Juste interdire les drogues rend les trafiquants plus puissants, plus riches et plus efficaces. Repenser la politique drogues qui se résume souvent au volet sécuritaire devient urgent.
Après les violentes fusillades liées au trafic de drogue à Bruxelles, dans les quartiers du Midi et de la Porte de Hal, la question de la politique à mener en matière de drogues se pose. Bien sûr, la sécurité doit être assurée par les forces de l’ordre et il faut leur en donner les moyens. Mais la réponse sécuritaire sera-t-elle suffisante ? Pas sûr. Hasard du calendrier, la FEDA, Fédération bruxelloise des institutions spécialisées en matière de drogues et addictions, organise justement, ce lundi 19 février, une journée d’étude baptisée « Drugs in Brussels ». Des représentants des partis francophones, dont le bourgmestre PS de Bruxelles Philippe Close, participeront à cette journée. Une occasion pour les interpeller sur la nécessité d’amener les politiques drogues vers plus de cohérence et une reconnaissance de tous les acteurs concernés. Entretien avec Stéphane Leclercq, directeur de la FEDA.

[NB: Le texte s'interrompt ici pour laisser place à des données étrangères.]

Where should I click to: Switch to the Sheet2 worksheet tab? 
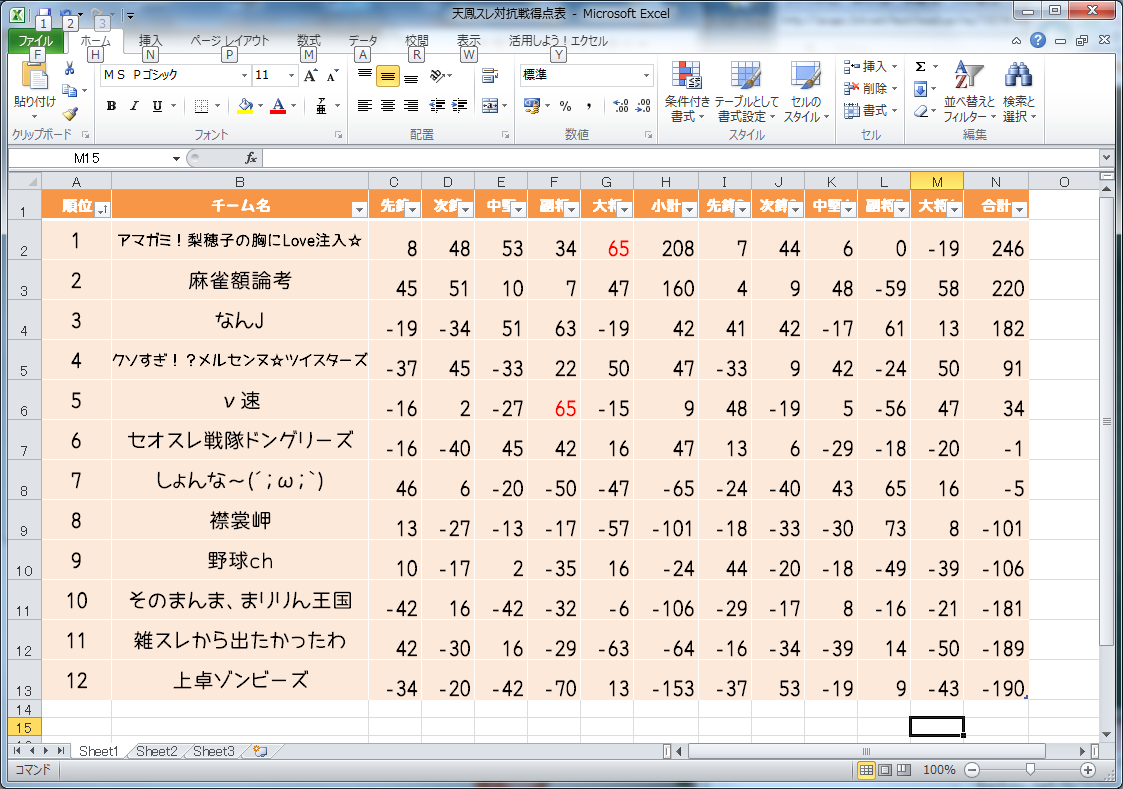[x=157, y=751]
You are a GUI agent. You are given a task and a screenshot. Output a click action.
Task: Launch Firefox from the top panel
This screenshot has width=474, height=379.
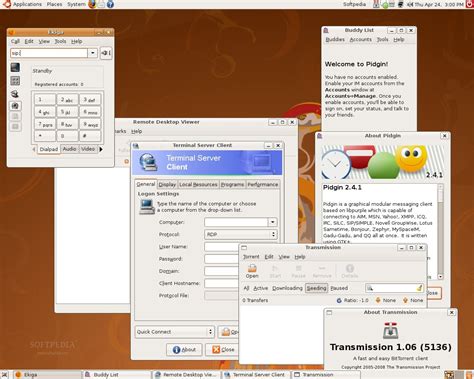[x=92, y=4]
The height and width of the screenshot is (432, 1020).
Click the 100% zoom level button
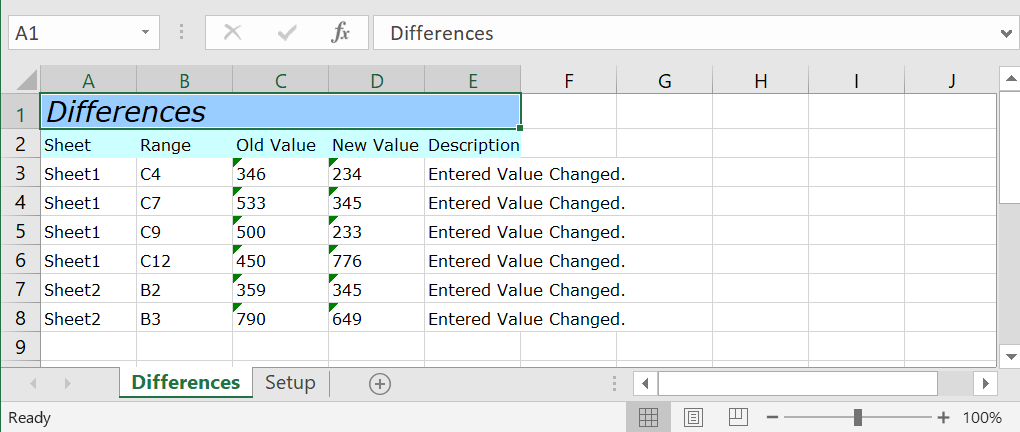(x=982, y=417)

Les fusillades liées au trafic de drogues à Bruxelles, cela vous surprend-t-il ?
Oui, on est évidemment surpris par cette hausse de violence. On avait plutôt l’habitude de voir de tels faits de violence en Amérique latine. Mais, ces dernières années, c’est de plus en plus présent et visible en Europe. Les réseaux criminels liés à la drogue grandissent. Ils sont devenus très puissants, avec beaucoup d’argent en jeu. C’est vrai en Belgique et dans d’autres pays. Depuis vingt ans, il y a une augmentation des consommations dans toute l’Europe, pour toutes les substances sauf l’héroïne qui est en régression.
A quoi est-ce dû ?
Nous vivons dans des sociétés de plus en plus addictogène. C’est le résultat du monde individualiste où la performance est très valorisée. Un monde de consommation où on recherche le plaisir immédiat et facile. Dans ce contexte, les drogues se retrouvent sur le marché de la consommation comme d’autres biens, de plus en plus accessibles. Comme d’autres biens de consommation, les drogues répondent à des besoins très variés. Certains consomment de manière occasionnelle pour faire la fête, d’autres pour leur développement personnel, d’autres encore pour soulager leur mal-être. Pour les plus précaires, cela permet de survivre à la vie de rue.

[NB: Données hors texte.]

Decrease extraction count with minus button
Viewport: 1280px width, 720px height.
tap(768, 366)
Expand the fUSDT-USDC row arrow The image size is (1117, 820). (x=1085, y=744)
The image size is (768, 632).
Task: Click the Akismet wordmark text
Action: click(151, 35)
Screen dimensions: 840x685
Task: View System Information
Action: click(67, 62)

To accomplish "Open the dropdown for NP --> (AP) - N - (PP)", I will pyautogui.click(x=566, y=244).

L’offre crée la demande ou le contraire ?
Difficile à dire. Les deux se nourrissent l’un l’autre sans doute. Il y a des facteurs sociétaux qui expliquent la consommation grimpante. Par ailleurs, on est dans un monde de plus en plus globalisé où on a facilement accès à toutes sortes de produits qui viennent de toutes les coins de la planète. Les drogues en font partie. Les trafiquants peuvent plus facilement faire voyager leur marchandise de par l’augmentation du commerce international. Cela fait partie de l’évolution de la globalisation. C’est aussi la conséquence d’une politique qui se centre surtout sur l’interdit et la prohibition.
Pourquoi ?
On est dans un cercle vicieux où les drogues restent un commerce extrêmement lucratif, année après année. Grâce à l’interdit, les réseaux s’enrichissent et grandissent. Ils deviennent de plus en plus puissants et efficaces, utilisant les mêmes stratégies finalement que des multinationales légales dans d’autres champs commerciaux.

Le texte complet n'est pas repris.